Feuilles filiformes, dressées, d'un vert clair, naissant en même temps que les fleurs ou un peu avant et se développant pendant l'automne et l'hiver, au nombre de six à dix par bulbe.

Une à deux fleurs par bulbe, infundibuliformes, violacées, grandes, sortant d'une spathe bivalve (...). Pendant la saison chaude les bulbes restent à l'état de repos dans le sol, c'est une période de sommeil pour la plante ; dès les pluies automnales la plante entre en végétation et c'est pendant l'hiver qu'elle végète."

Extrait de A. Chevalier, La culture du Safran, Revue de botanique appliquée et d'agriculture coloniale, 1926, 59, p. 407-409.



son histoire

Épice, teinture, parfum, stimulant, anti inflammatoire... les propriétés du safran sont nombreuses, ses utilisations multiples.

La plante est connue et cultivée en Orient dès l'Antiquité : les grecs l’appellent Krokus, les romains Safranum, les arabes la nomme Za'faran.

 

Le safran aurait été introduit en France par les Maures au VIIIe siècle ou un peu plus tardivement aux lendemains des croisades.

La culture safranière se développe tout au long du Moyen-Âge dans de nombreuses régions de France et forme deux grands bassins de production : le Quercy et le Gâtinais. La culture amorce un lent déclin et au XVIIIe siècle elle disparaît du paysage quercynois. Dans le Gâtinais, l'arrêt de la culture safranière est plus tardif : à la fin du XIXe siècle l'activité est affaiblie par des facteurs climatiques et économiques défavorables. Les dernières champs de safran disparaitront vers 1930.

 

Il faut attendre la fin du XXe siècle pour que la culture du safran soit relancée en France : en 1987, 50 000 bulbes provenant du Cachemire sont plantés dans le Gâtinais ; une décennie plus tard l'activité redémarre dans le Quercy à partir de bulbes locaux.

Aujourd'hui l'activité compte quelques centaines de producteurs.

 


la safranière

Safran : la safranière à Ossès Pays-Basque

Notre safranière s'étend sur le flanc méridional de Haize Mendi à Ossès.
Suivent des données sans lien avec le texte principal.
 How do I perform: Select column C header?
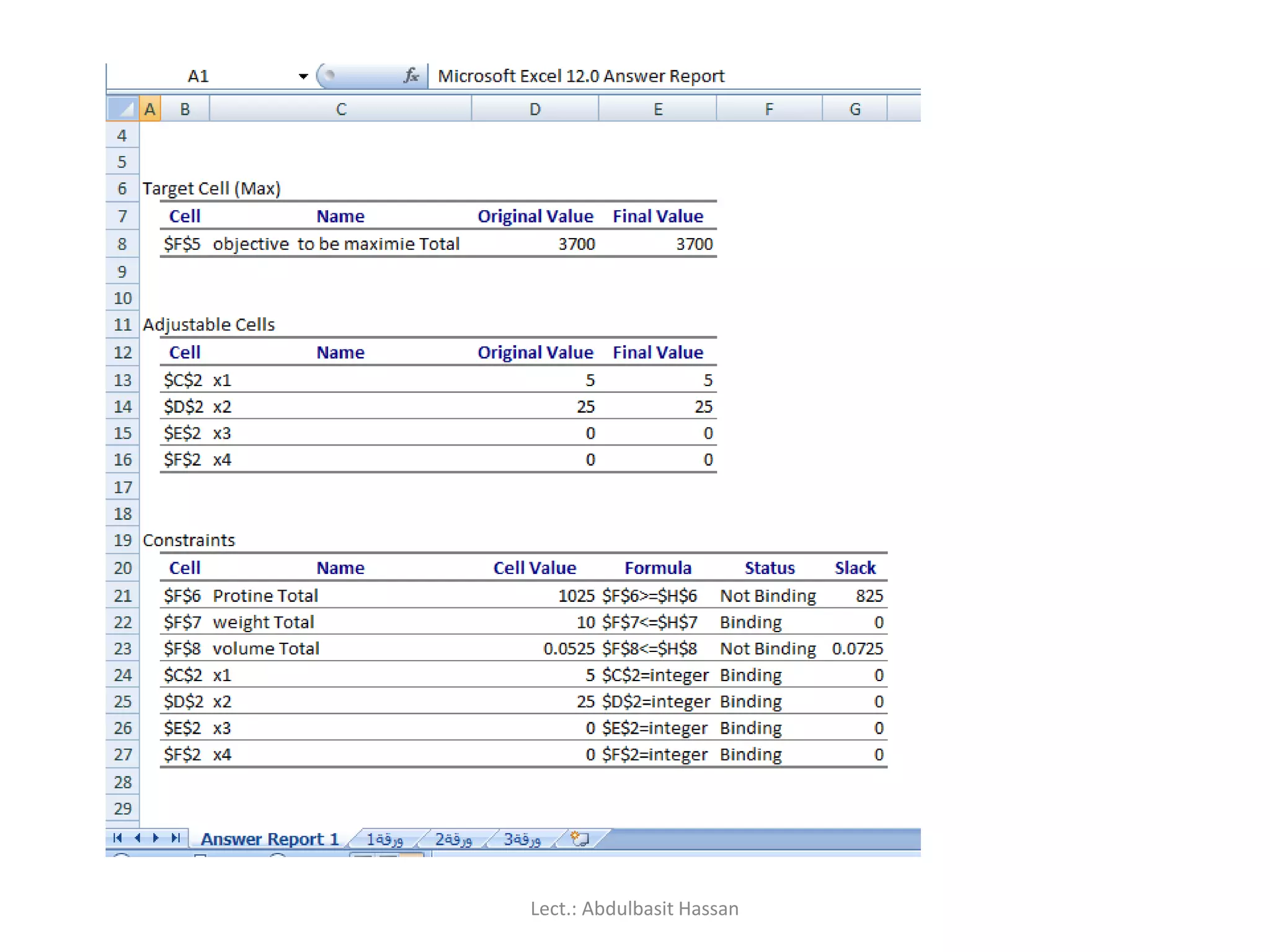340,109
Elle compte 1500 m² de Crocus Sativus L. Avec un ensoleillement important, un sol riche et drainant, un étage altitudinal favorable, le site répond aux exigences de l'épice. Les bulbes cultivés ici proviennent de deux origines distinctes : safran du Quercy et safran du Gâtinais.

 


pratiques culturales

Au Pays Basque, la culture du safran n'est pas une pratique traditionnelle même si la précieuse épice fait partie de la gastronomie locale, notamment au Sud, dans la province du Gipuzkoa. Il a donc fallu composer, s'inspirer des pratiques culturales exogènes et s'adapter à un terroir bien particulier.

Nous cultivons nos Crocus Sativus sans engrais, sans herbicide et sans pesticide. La safranière est désherbée et entretenue à la main tout au long de l'année.

Le cycle biologique de la plante est respecté et lorsque vient la saison de la floraison, au mois d'octobre, les fleurs sont cueillies à la main, chaque matin au lever du jour, afin que le soleil n'altère pas les fragiles pistils.


de la fleur à l'épice

Les heures qui suivent la cueillette des fleurs sont consacrées à l'émondage. Il s'agit de prélever les pistils des fleurs coupées avant que celles-ci ne fanent. Une fois séchés et déshydratés les pistils donneront le safran. Quelques semaines de maturation sont encore nécessaires afin que la délicate épice développe toutes ses saveurs.